Penny Dreadful 1 2 3

Tales from the Crypt 1 2 3 4

The Munsters 1 2

Free Fiction : RELEASING ANGER by Alan Moskowitz

RELEASING ANGER~Written by Alan Moskowitz

Willem looked up with trepidation as the Father swept into the ornate office and took his place behind the worn oak desk, a tight smile on his weathered face.  Willem forced his body to remain still and upright in spite of the nervous energy flowing through him, urging him to leave, to run away.  To make matters worse the Elder ignored Willem as he fussed with the papers, notes and unopened envelopes strewn across the desk.  A bead of sweat rolled down Willem’s face, but he dared not raise his hand to it.

 “Wipe it,” the old man’s voice cracked.  Willem quickly brushed the offending drops away.  The Elder’s mouth twisted into what passed for a smile. “No call for nervousness Son, that is unless you’re not ready for this final meeting.”

Willem remained silent.  Father snapped, “You may talk.”

“I have studied the Book, Father.  I have prayed with the Flock.  I have fasted for a month.  I have stood vigils in the freezing cold, seeking donations, and I have raised many funds for the Holy See.”

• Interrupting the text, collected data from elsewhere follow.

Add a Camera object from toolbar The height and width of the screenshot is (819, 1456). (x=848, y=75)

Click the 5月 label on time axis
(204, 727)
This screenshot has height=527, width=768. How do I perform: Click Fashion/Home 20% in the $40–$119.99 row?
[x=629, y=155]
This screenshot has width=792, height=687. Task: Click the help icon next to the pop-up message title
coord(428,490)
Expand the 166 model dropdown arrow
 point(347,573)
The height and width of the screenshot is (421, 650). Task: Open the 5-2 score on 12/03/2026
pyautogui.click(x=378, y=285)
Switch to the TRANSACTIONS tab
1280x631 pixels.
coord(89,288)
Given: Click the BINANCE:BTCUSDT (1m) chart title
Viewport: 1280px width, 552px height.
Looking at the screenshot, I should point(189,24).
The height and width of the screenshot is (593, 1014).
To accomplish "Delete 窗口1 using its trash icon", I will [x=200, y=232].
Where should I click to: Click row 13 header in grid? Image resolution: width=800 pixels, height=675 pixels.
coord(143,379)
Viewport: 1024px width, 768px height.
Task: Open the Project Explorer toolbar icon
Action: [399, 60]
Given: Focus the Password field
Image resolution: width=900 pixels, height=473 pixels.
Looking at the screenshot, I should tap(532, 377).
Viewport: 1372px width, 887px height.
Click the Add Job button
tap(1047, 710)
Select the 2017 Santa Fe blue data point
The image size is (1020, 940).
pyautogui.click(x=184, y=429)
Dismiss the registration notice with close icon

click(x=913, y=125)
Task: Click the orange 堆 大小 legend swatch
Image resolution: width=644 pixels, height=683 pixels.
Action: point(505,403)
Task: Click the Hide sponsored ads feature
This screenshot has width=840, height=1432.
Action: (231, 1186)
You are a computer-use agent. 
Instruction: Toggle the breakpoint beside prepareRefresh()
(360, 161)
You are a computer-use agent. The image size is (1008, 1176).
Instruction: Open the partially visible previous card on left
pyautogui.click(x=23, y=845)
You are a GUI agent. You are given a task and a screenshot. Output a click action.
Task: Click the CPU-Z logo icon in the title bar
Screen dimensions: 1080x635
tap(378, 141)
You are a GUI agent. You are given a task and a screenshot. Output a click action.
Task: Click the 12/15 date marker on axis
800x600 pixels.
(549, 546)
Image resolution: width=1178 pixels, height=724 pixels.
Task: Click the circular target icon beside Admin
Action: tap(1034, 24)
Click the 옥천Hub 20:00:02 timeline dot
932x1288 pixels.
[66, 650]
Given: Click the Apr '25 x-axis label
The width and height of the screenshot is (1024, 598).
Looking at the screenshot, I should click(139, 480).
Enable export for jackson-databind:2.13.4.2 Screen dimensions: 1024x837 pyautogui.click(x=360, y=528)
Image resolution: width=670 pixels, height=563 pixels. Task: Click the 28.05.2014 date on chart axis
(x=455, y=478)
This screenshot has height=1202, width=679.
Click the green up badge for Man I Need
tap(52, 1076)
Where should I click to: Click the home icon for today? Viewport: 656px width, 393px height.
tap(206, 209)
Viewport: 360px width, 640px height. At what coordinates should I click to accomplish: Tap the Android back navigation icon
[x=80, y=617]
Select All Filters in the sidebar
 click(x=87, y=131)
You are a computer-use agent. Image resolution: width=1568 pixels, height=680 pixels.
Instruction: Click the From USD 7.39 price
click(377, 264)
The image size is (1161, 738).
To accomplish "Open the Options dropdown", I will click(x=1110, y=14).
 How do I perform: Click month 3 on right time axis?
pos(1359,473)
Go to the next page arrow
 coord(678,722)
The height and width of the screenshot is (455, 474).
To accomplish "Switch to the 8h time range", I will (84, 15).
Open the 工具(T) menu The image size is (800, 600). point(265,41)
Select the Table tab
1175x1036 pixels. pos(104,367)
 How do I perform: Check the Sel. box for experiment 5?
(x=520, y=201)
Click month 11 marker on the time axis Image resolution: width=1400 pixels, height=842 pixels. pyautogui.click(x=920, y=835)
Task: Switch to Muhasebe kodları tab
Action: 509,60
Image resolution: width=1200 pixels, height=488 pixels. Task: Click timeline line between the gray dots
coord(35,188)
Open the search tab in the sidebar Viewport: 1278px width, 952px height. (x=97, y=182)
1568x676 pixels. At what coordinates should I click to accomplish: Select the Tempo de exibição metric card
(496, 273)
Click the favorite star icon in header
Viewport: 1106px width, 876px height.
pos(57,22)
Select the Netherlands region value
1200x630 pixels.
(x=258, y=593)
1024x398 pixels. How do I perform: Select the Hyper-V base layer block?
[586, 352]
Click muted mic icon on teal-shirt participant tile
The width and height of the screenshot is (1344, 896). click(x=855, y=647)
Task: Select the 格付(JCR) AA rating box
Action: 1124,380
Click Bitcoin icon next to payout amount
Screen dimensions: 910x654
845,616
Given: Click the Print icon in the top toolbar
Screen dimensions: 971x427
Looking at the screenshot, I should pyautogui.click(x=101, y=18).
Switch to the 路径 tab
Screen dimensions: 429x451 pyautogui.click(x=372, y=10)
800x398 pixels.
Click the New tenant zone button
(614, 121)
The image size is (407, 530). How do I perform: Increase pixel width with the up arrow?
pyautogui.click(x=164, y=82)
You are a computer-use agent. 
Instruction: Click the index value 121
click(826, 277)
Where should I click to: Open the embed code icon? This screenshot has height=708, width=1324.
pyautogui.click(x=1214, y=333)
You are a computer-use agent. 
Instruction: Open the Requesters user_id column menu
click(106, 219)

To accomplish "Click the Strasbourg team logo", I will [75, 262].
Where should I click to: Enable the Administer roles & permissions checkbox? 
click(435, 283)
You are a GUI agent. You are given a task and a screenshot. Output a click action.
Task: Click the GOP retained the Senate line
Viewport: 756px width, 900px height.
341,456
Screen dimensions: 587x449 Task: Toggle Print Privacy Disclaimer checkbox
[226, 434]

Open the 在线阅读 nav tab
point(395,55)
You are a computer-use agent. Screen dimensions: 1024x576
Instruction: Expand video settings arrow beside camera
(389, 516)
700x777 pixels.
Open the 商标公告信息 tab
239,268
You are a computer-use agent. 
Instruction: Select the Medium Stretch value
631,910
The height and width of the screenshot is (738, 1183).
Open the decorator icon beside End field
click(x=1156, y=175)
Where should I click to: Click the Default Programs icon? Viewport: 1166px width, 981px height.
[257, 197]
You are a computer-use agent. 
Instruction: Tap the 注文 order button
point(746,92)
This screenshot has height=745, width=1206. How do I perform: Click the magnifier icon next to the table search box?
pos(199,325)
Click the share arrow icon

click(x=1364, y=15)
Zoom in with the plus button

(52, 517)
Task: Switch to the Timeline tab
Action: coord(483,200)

“Yes, yes, I know all that. You would not be here otherwise.  Willem, are you still angry?  Do you still hate?  Is there still, after all your training and sacrifice, is there a part of you that hurts that drives you to self-harm?  Think on these things, use what you have learned from the teachings of our Lord, and answer me truly. ” He picked up an ornate letter opener and slit open one of the envelopes on his desk.  He unfolded the paper within and set to reading it, ignoring Willem in the process.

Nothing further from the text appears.